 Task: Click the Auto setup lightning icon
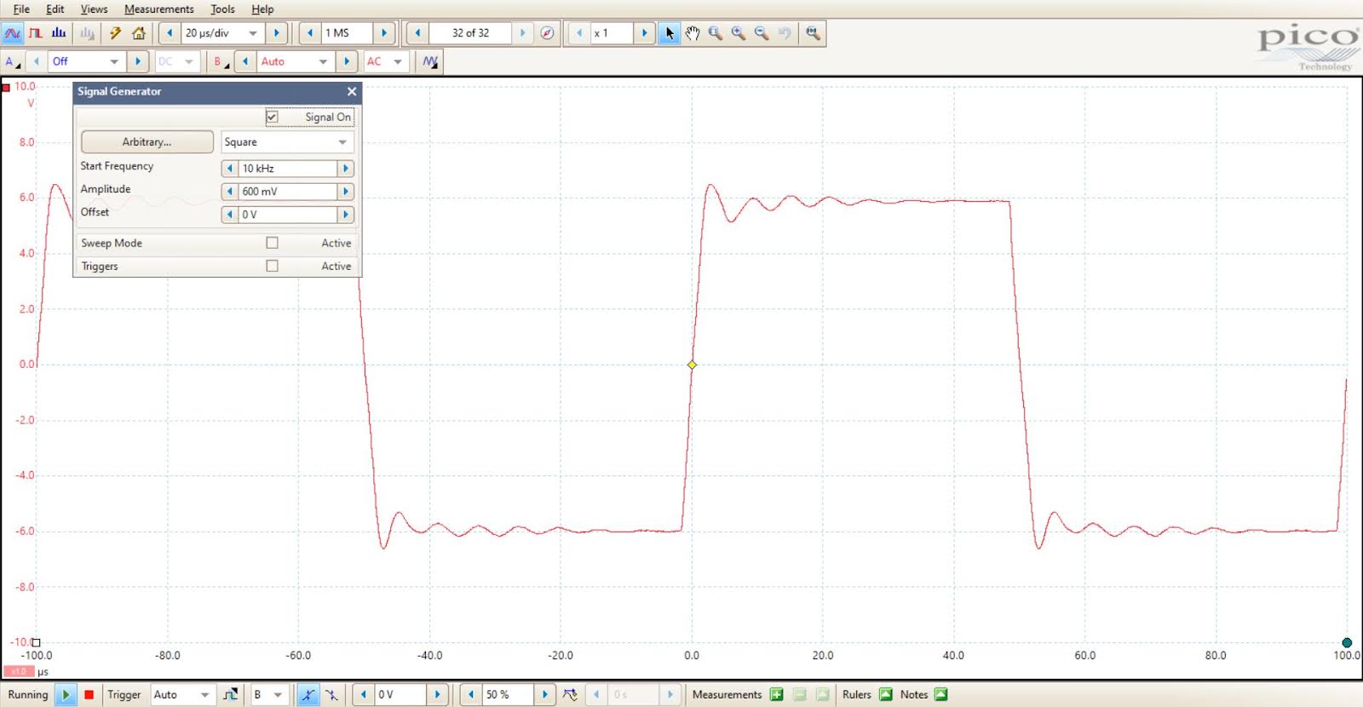pos(115,33)
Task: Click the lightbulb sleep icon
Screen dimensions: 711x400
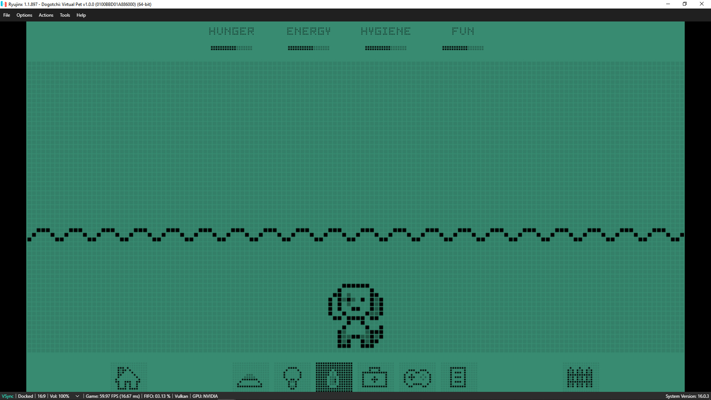Action: (x=292, y=378)
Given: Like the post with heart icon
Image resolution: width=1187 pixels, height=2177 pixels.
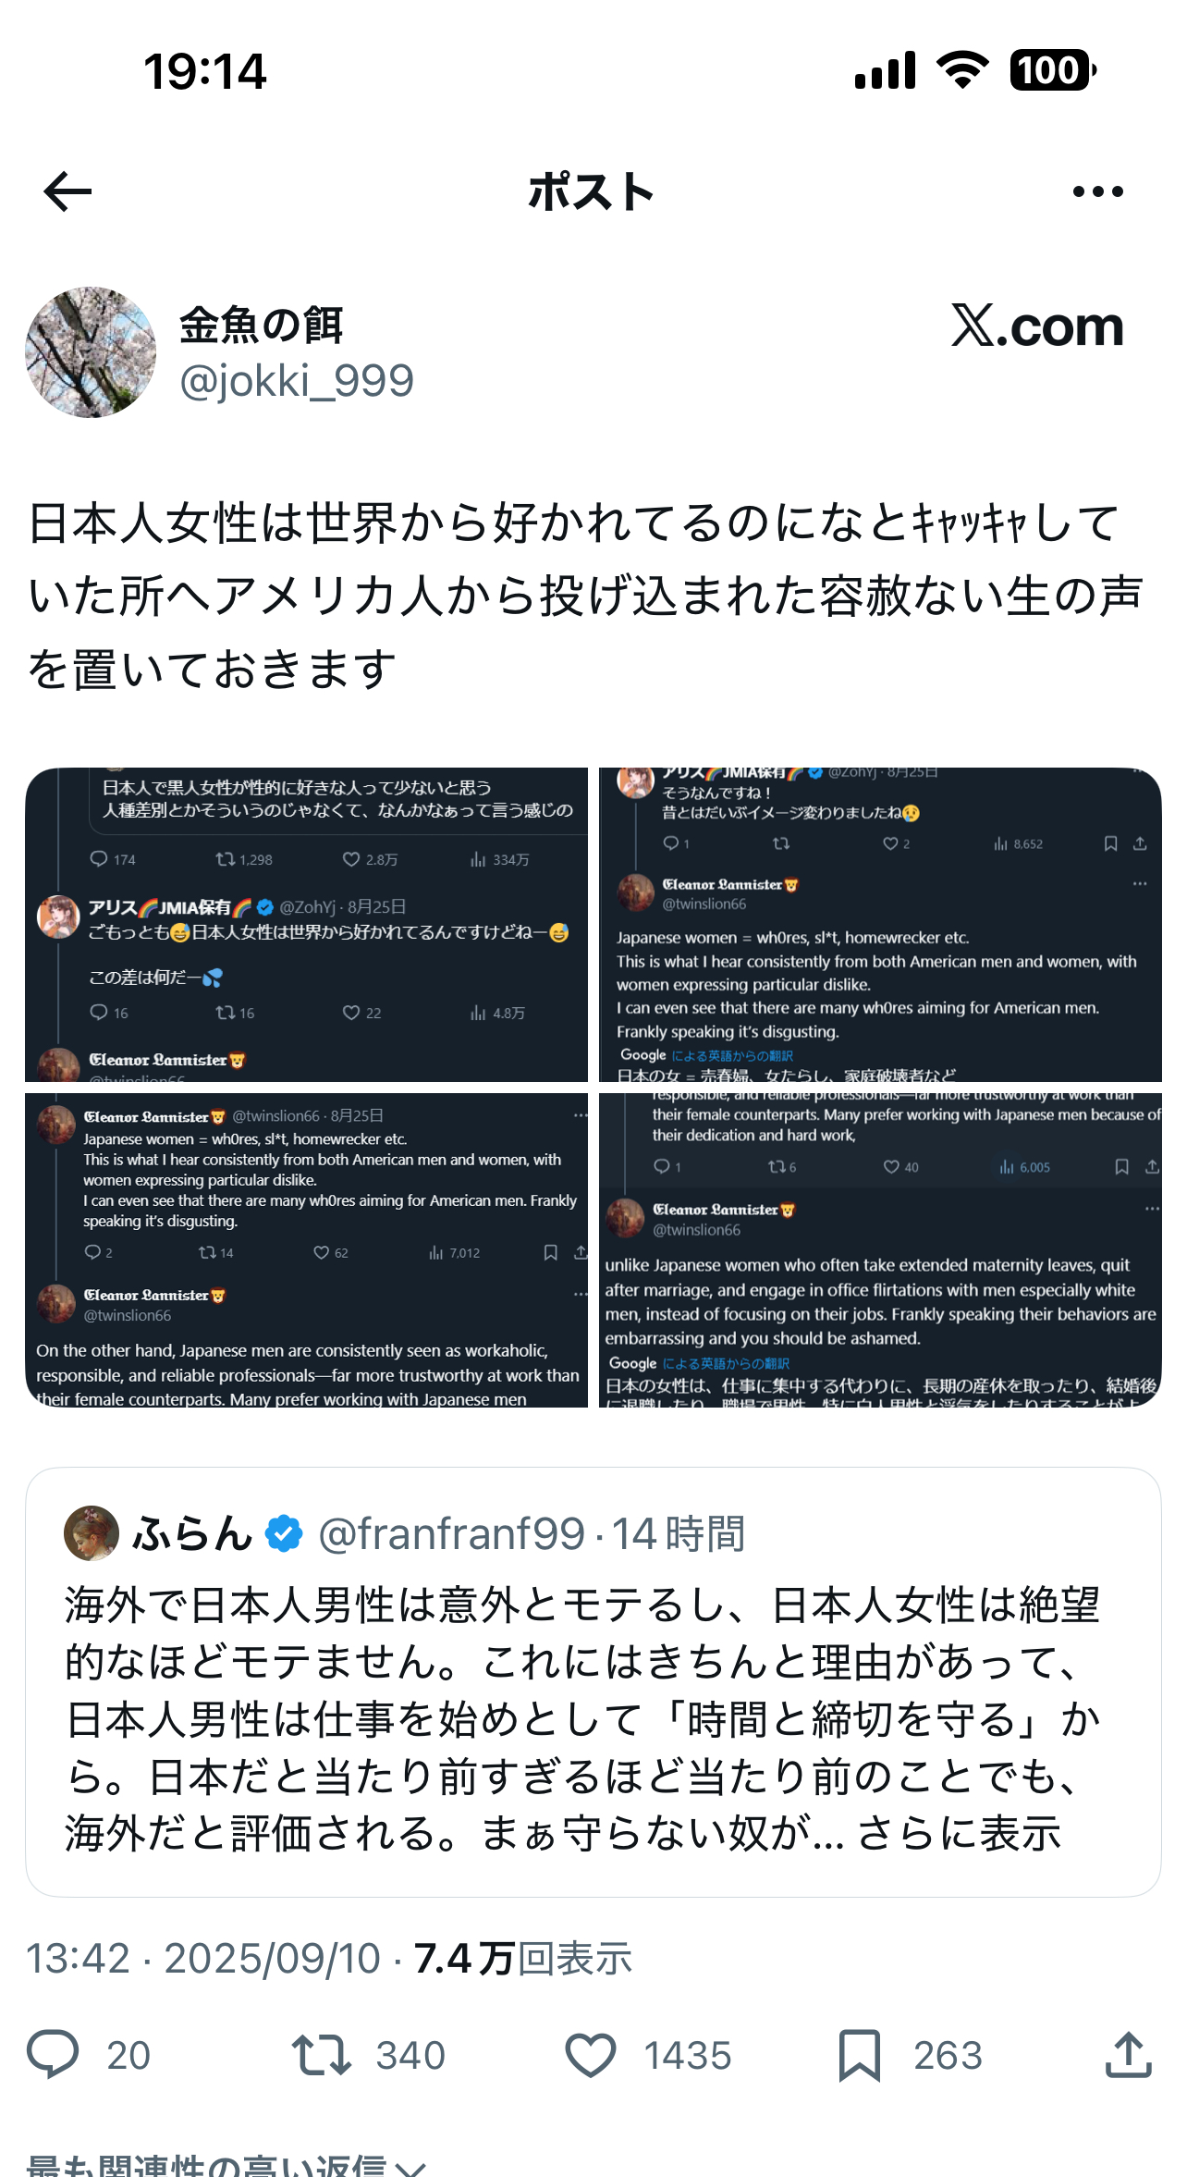Looking at the screenshot, I should (x=590, y=2055).
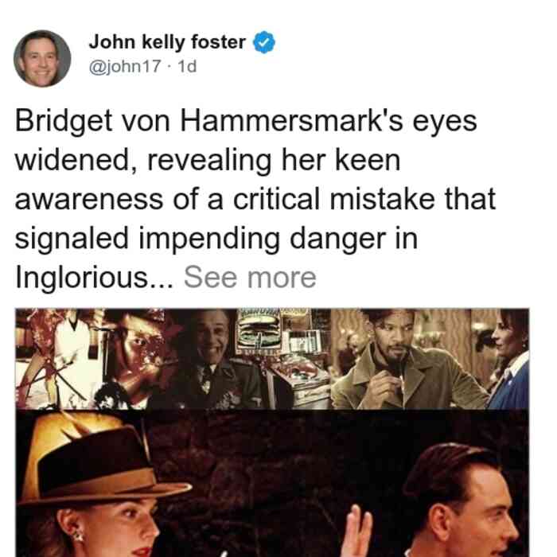557x557 pixels.
Task: Click the woman in blue at collage edge
Action: pyautogui.click(x=508, y=359)
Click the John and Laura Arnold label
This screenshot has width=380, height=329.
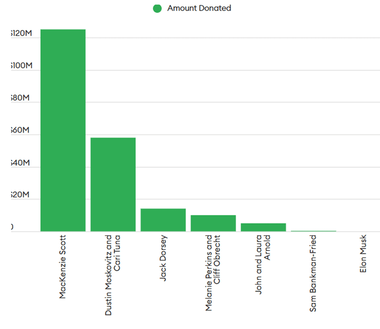click(263, 264)
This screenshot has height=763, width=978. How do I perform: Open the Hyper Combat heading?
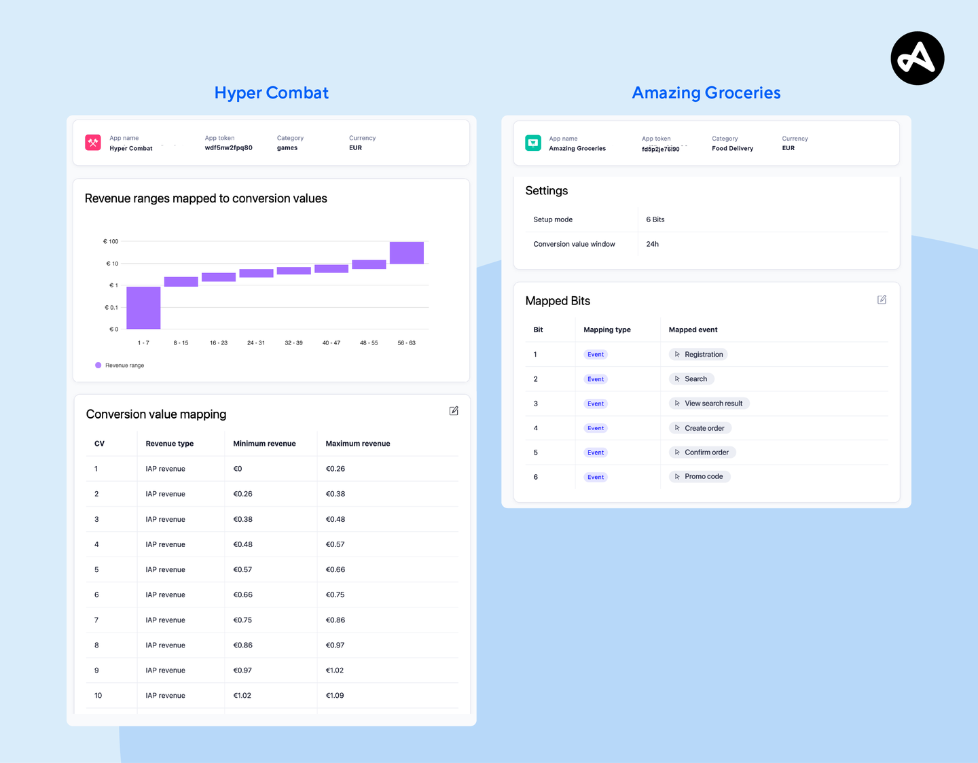pos(271,92)
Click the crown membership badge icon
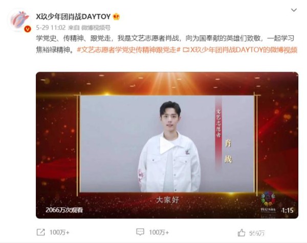This screenshot has height=243, width=307. point(116,17)
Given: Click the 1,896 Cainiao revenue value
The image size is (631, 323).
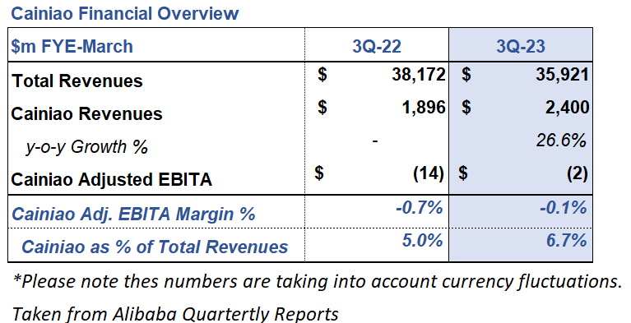Looking at the screenshot, I should coord(424,108).
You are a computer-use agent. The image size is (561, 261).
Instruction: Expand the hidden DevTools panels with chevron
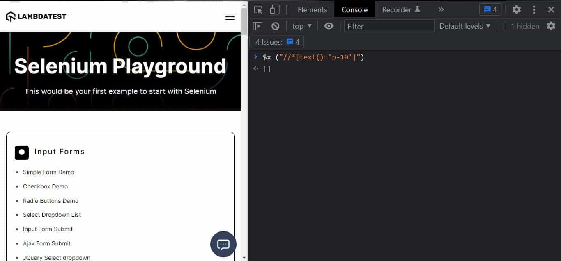tap(440, 9)
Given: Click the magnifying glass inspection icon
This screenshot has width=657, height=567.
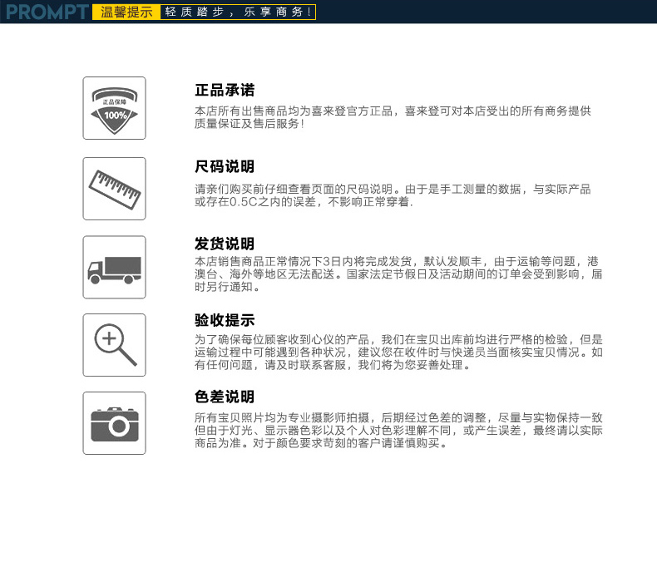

——————————

**Short exercise:** Write out all the data above again with every "icon" switched to "symbol" and nothing else changed. Leave the pictures out.

**Answer to this problem:**
 Task: Click the Auto setup lightning symbol
pos(115,33)
Task: Click the lightbulb sleep symbol
Screen dimensions: 711x400
Action: (x=292, y=378)
Given: Like the post with heart symbol
Image resolution: width=1187 pixels, height=2177 pixels.
Looking at the screenshot, I should (x=590, y=2055).
557x557 pixels.
Task: Click the woman in blue at collage edge
Action: pyautogui.click(x=508, y=359)
Click the John and Laura Arnold label
This screenshot has width=380, height=329.
click(263, 264)
This screenshot has height=763, width=978. How do I perform: Open the Hyper Combat heading?
pos(271,92)
Click the crown membership badge symbol
This screenshot has height=243, width=307. point(116,17)
Given: Click the 1,896 Cainiao revenue value
The image size is (631, 323).
Looking at the screenshot, I should coord(424,108).
You are a computer-use agent. The image size is (561, 261).
Instruction: Expand the hidden DevTools panels with chevron
tap(440, 9)
Given: Click the magnifying glass inspection symbol
This screenshot has width=657, height=567.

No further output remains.